→ Written problem: Rewrite the lines below, swapping every "icon" for "button" and changing nothing else. Leave out the pictures.

═══ Given information

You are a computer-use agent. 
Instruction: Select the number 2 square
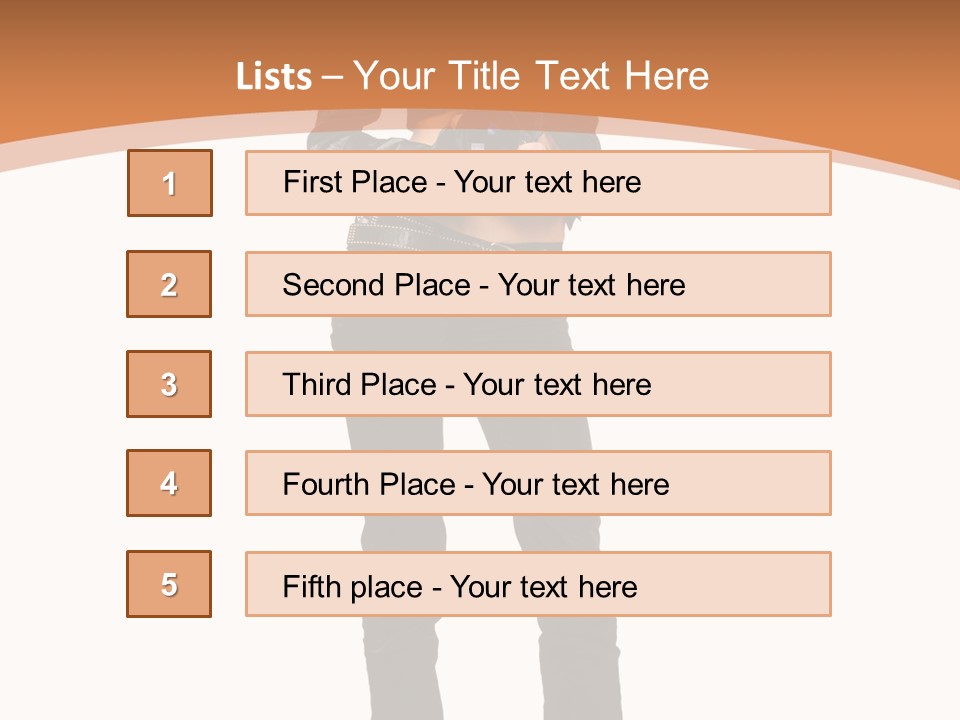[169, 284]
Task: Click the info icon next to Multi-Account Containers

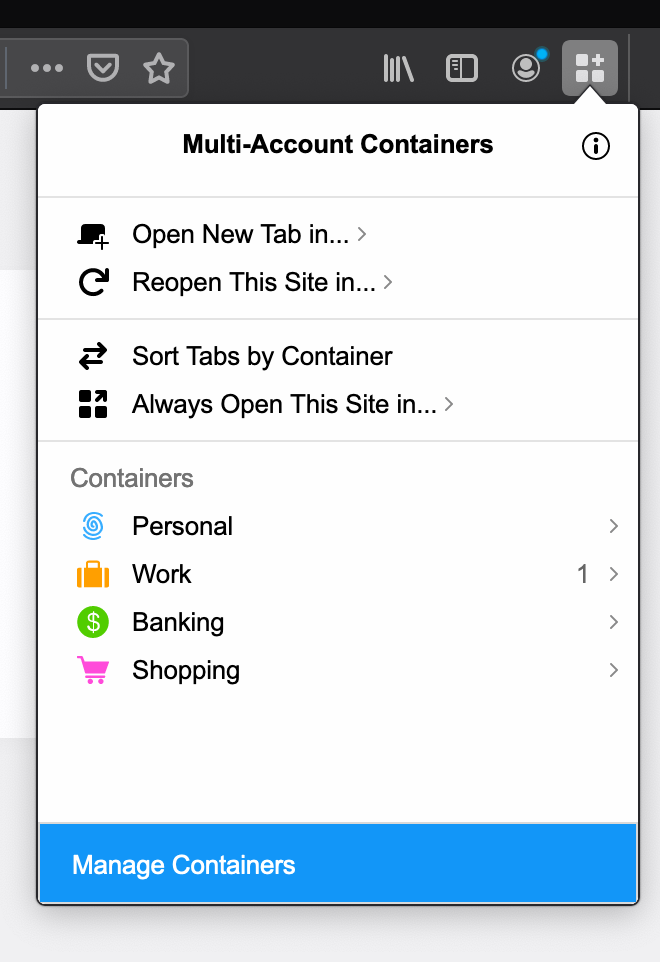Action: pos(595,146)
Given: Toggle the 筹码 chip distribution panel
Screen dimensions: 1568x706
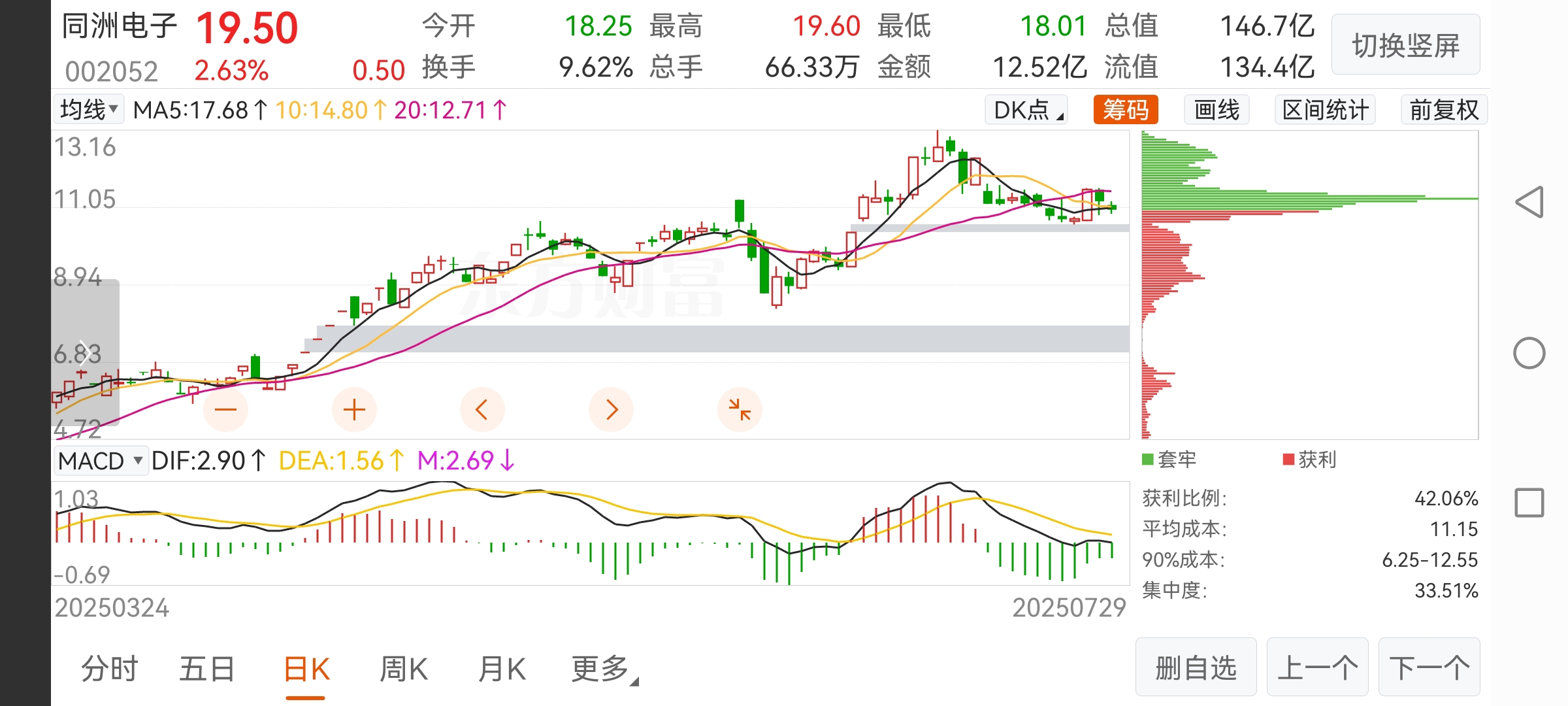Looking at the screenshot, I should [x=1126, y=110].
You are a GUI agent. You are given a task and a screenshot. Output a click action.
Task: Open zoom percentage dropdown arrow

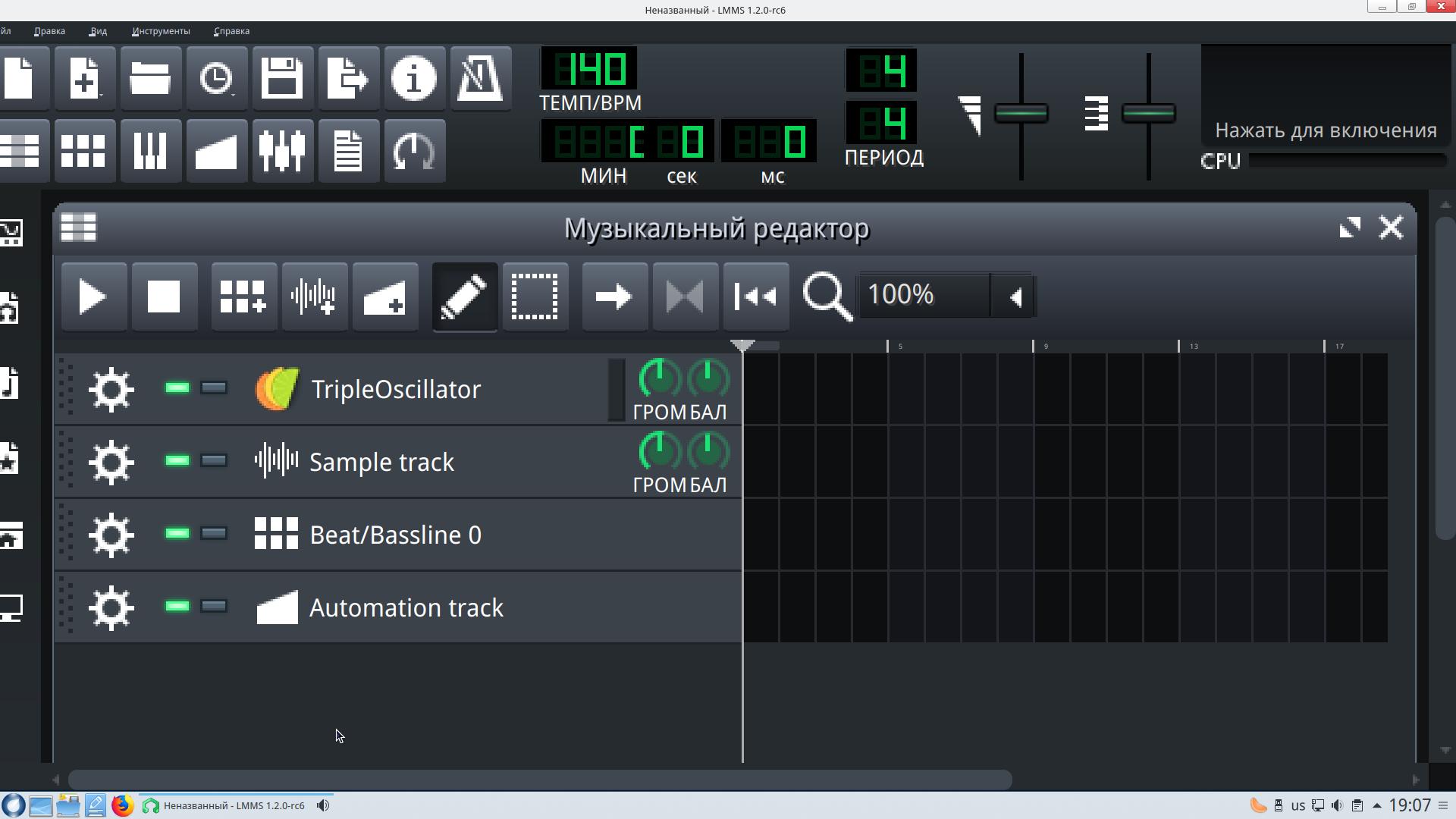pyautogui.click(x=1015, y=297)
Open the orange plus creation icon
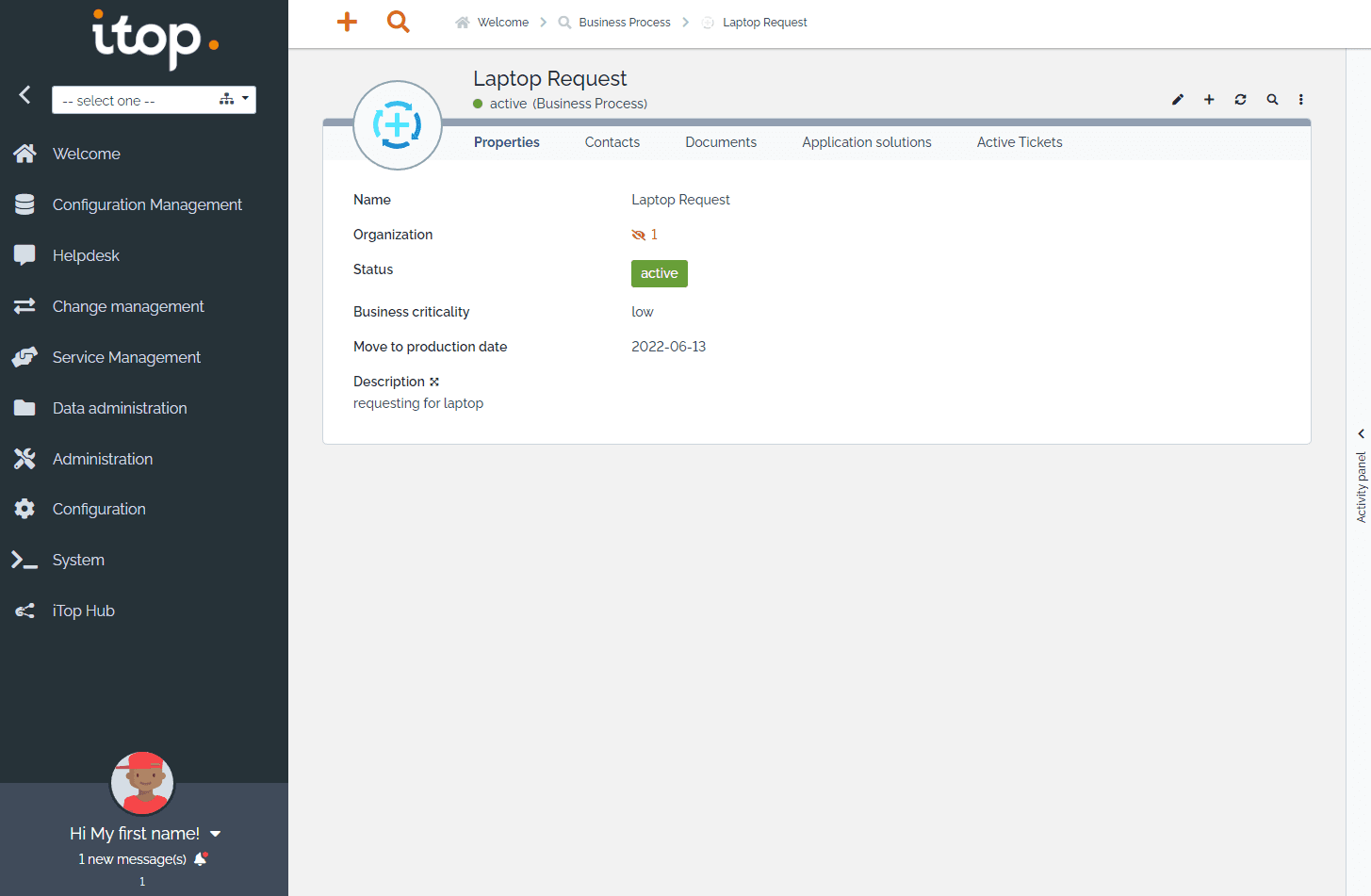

══════

→ Solution for this problem:
You are a computer-use agent. 
Instruction: Select the number 2 square
[169, 284]
Task: Click the info button next to Multi-Account Containers

Action: pos(595,146)
Given: Toggle the 筹码 chip distribution panel
Screen dimensions: 1568x706
Looking at the screenshot, I should [x=1126, y=110].
You are a GUI agent. You are given a task and a screenshot. Output a click action.
Task: Open zoom percentage dropdown arrow

pyautogui.click(x=1015, y=297)
Open the orange plus creation button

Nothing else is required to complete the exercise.